Employees to Protest Pentagon Labor Plan

Hundreds of federal employees are expected on Capitol Hill today to protest a new personnel plan for the Defense Department that union leaders say would strip unions of any meaningful role in protecting the workers' rights and welfare.

Members of the American Federation of Government Employees, the largest federal employee union, plan to visit key lawmakers this week and urge them to limit Defense Secretary Donald H. Rumsfeld's plans to overhaul the department's labor relations system. Rumsfeld won authority from Congress last year to rewrite personnel rules affecting nearly 750,000 civilian employees. He argued that managers needed more freedom to rearrange money, workers and weapons in the war on terrorism.

Union leaders, who opposed the legislation last year, said yesterday that new labor relations "concepts" released in a 13-page memo last week by the DOD go too far.

"This is a union-busting approach to collective bargaining and labor relations," said John Gage, president of the AFGE. "This has nothing to do with national security."

A Defense Department official who spoke on the condition of anonymity said the proposal would not end collective bargaining or "bust" unions. The official said, "Viewed fairly, the law and DOD draft options provide more opportunity and visibility for unions than they have ever had in the department." The new personnel system is expected to take years to implement.

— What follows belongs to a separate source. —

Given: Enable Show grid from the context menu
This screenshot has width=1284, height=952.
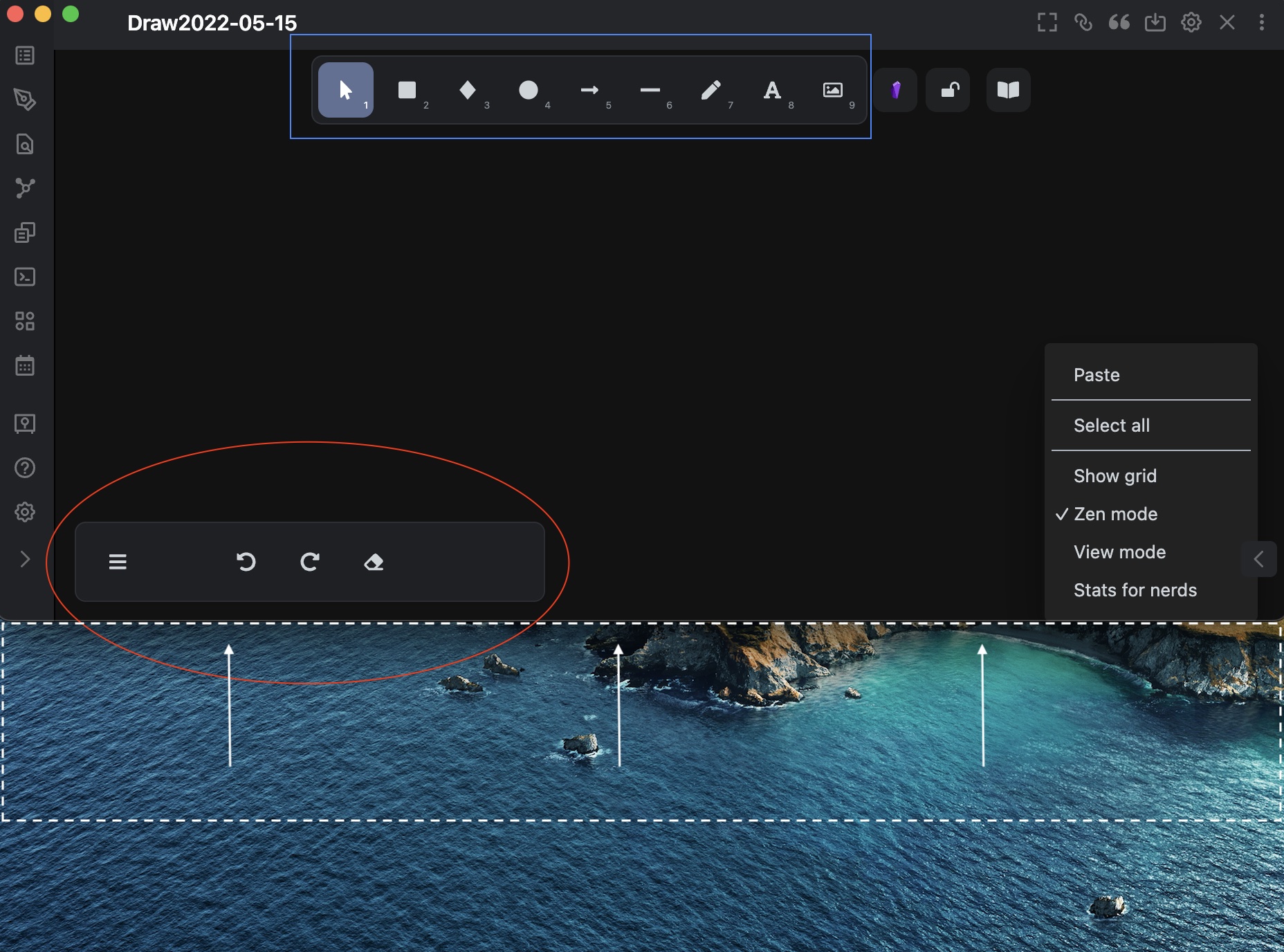Looking at the screenshot, I should pyautogui.click(x=1115, y=475).
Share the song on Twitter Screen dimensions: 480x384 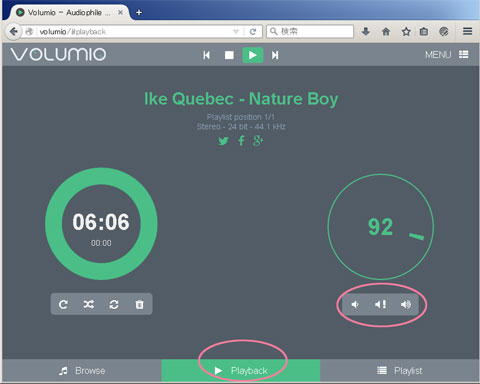click(x=223, y=141)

Gage and other union leaders said that under the proposal, meaningful collective bargaining over work rules would no longer be required and third-party review of labor disputes would be eliminated.

Current collective-bargaining contracts would not be renewed, and management could institute policy changes that conflict with existing contracts, according to the DOD memo. Managers would be required to "consult" with unions over such matters as work schedules, equipment and training, the length of temporary out-of-town assignments, and rules governing promotions and overtime. Even if unions objected, managers could implement the changes after 60 days.

The department also wants to create a five-to-seven-member Defense Labor Relations Board to resolve labor-management disputes and adjudicate employee appeals. While unions would be allowed to nominate some members, the internal panel would be controlled by Rumsfeld, union leaders say, and would be a poor substitute for the Federal Labor Relations Authority (FLRA), the independent agency that now rules on labor-management disputes.

"Clearly the Bush administration would like to dictate that federal workers have no more options and rights than the typical Wal-Mart worker," said John J. Sweeney, president of the AFL-CIO.

Sen. Susan Collins (R-Maine), chairman of the Senate Governmental Affairs Committee, said, "I am concerned about reports that DOD is taking a top-down approach rather than engaging in a collaborative process to develop the new personnel system."

Joseph Swerdzewski, former general counsel for the FLRA, said the Pentagon's proposal would take labor relations at the department from a "rights-based" system installed in 1978 to a "consultative approach" that prevailed for decades before that. Its success would depend on whether the new Defense Labor Relations Board is perceived as fair by employees, he said.

Swerdzewski said the unions have little chance of persuading Congress to pare back Rumsfeld's proposals now. "The horse is out of the barn," he said.